瞬間循環-2

<弟>

 ソファーの近く、ひじ掛け机の上にある、お菓子の袋に手を入れながら、テレビの画面を眺める。

 特に見たいものがあるわけではないので、ぼーっと視界を泳がせているという感じに近い。

「はっ!」

 隣の姉が、謎の奇声を上げた。

 すでに嫌な予感しかしない。姉が一音節の言葉を唐突に発したときには、ろくなことが起こらないことを僕は知っている。

 聞こえないふりをしてお菓子の袋に再び手を入れる。

「はっ!」

 今度はより強めに言ってきた。
 さすがにこれに反応しないわけにもいかない、内心うんざりしながらも渋々聞いてみることにした。

「どうしたの」

 姉は深刻そうな表情を浮かべて言う。

「私、気づいちゃったの」

 続きを聞きたくはなかったけれども、一応質問を述べる。

「何に」

 姉は顔だけをくるっとこちらに向ける。

「いい?私たちは色んなものを食べてるよね。お菓子も、野菜も、お肉も」

「そうだね」

「おかしいわ」

「どこが」

「うまくものごとが運びすぎてるの」

 姉は映画等でよく見る、機密事項を喋る女スパイみたいなトーンで続ける。すでに主演女優気取りなのが腹立たしい。

「まずこんなに色んなものがあって、それが全ての人に都合よくいきわたるのはおかしいわ」

「みんなが物を作って社会は成り立ってるんじゃないの」

「スマホや家電を作る人、それを流すシステム、全部人が作ってるのよ。そのわりに全てが上手く流れ過ぎてる。おかしいわ。どう考えてもスムーズすぎる」

「分業社会って学校でいってたよ」

「でも私の家族は何も作ってないじゃない」

「そうだけど、それは他の人が・・・」

「私の友達の家族で、何かを作ってる人は誰もいないわ」

 それはお前に友達がいないからだ、と言おうと思ったが、無駄な争いは避けるべきだと思い直し、口を閉じる。

「そして私は気づいたわ。絶対に何かがある」

「何かって何さ」

 姉は厳かな表情で僕に言い聞かせるように言う。

「何かがあるかもしれないし、いるかもしれない。それは分からないわ」

 すると姉はすっとソファーから立ち上がり、自分の部屋へ向かった。

「どこに行くの?」

「それを探しにいくの」

 しばらく隣の部屋から、大げさな、がさごそした音が続く。それが静まると、姉の足音が玄関の方に移動する。
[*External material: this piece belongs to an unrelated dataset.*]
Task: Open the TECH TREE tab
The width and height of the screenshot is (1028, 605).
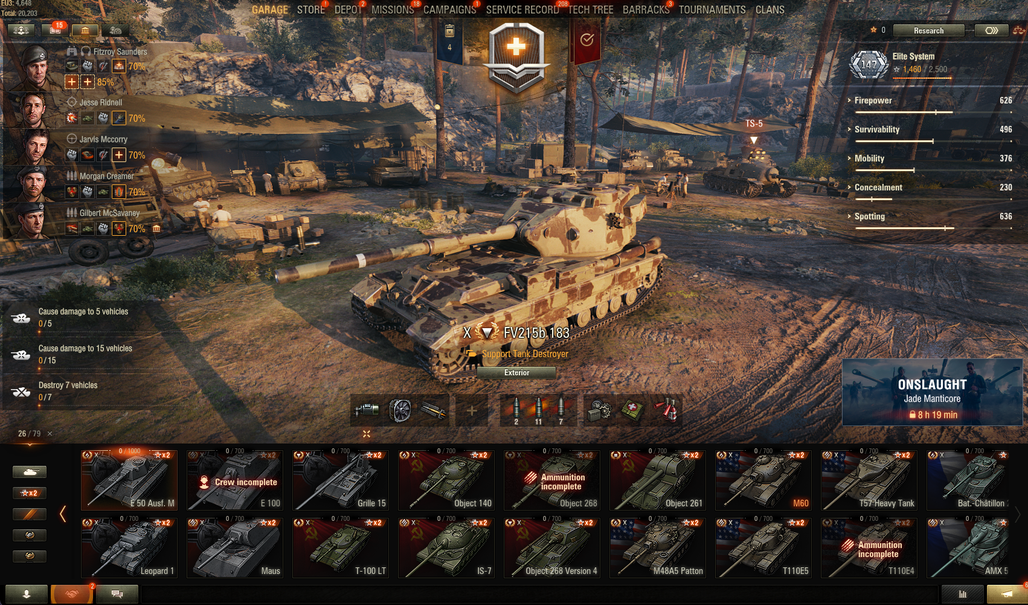Action: [591, 10]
 ガチャンと玄関のドアを閉める音が聞こえた。数秒間の静寂。

 その後なぜかもう一回、ガチャンとドアが閉める音が聞こえる。

 数秒間の静寂とガチャンという音が、同じテンポで三回ほど繰り返される。
 一体何をしているのだろうか?

 そんなことを思っていたら、一際大きいドアの音を最後に、本当の静寂が訪れた。

「はあ」

 僕は溜息をつきながら、再びお菓子に手を伸ばした。